A: By coincidence, I was also asked to give a NIPS tutorial in 2007 about Large Scale Learning. Since I was convinced that this paper was the proper way to approach the problem, a good part of my tutorial consisted in explaining this work and also in showing practical examples where a very simple SGD implementation decisively outperformed the sophisticated competing methods. Because I had made the source code available, some people attending the tutorial managed to download the code and replicate the results in real time. This fact made an impression…

Q: How has the work been built upon? Is there any impact of this work in products we see today?

A: This work contributed to the spectacular return of stochastic gradient optimization methods in machine learning. In the following ten years, SGD and its variants went from being discarded a priori to becoming the first methods people think about when facing a machine learning problem. Although this is not always the best thing to do, there are many cases for which this is the only credible method. For instance, all deep learning neural networks today are either trained with SGD or with one of its variants. This algorithm became the engine that powers AI today.

Q: Were there any surprises along the way?

A: This is not really a surprise, but SGD is working even better than predicted by our framework. We knew that there were other effects with a positive impact on the performance of SGD, but the effects we took into account were already sufficient to make our point in a clear and simple way. People later observed that these other effects make a real difference in practice. In general, the optimization of deep neural networks is still full of unsolved mysteries. Things could change dramatically in the future..

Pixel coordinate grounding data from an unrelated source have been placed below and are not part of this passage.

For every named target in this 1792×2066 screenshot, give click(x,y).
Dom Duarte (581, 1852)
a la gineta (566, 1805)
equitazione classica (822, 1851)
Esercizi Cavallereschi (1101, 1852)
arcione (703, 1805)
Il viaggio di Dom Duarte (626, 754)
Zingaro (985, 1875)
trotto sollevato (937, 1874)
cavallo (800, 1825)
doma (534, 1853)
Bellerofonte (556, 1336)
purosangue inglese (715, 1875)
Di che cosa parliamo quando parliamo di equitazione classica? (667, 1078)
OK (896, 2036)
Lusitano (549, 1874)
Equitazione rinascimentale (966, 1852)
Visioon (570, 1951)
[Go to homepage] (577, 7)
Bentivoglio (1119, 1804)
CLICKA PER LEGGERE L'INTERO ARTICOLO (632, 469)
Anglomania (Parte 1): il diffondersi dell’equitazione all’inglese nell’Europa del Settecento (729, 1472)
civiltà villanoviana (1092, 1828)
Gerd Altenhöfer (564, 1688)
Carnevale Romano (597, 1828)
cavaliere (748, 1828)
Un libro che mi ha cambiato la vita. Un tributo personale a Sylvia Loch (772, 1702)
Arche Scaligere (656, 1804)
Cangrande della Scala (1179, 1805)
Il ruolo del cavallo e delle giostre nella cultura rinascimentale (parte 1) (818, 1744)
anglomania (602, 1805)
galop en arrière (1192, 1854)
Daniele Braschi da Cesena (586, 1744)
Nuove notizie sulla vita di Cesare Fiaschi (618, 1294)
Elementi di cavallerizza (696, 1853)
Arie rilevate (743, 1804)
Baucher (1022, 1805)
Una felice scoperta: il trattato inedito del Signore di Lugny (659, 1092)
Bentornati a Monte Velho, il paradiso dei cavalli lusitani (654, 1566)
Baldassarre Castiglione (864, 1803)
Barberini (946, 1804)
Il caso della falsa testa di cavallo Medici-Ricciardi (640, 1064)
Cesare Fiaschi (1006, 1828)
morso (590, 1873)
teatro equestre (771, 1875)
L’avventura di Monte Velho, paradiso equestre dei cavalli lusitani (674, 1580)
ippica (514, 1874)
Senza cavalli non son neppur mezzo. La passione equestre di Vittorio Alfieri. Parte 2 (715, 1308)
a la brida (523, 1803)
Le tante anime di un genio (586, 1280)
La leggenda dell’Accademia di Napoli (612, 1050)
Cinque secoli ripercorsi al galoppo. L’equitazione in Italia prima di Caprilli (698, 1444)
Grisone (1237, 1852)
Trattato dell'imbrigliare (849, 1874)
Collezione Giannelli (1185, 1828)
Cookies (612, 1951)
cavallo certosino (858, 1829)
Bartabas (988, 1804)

Q: What is your current focus?

A: My personal focus is about understanding the gap that separates machine learning from machine intelligence. This is a conceptual problem because we do not even know how to speak precisely about the phenomena that we observe when the data distributions change or when machine learning systems exploit superficial correlations that result from the vagaries of the data collection process. I believe that thinking of causation provides many ways to understand these phenomena better. My colleagues and I are organizing a NeurIPS workshop on Friday 12/7 about this topic.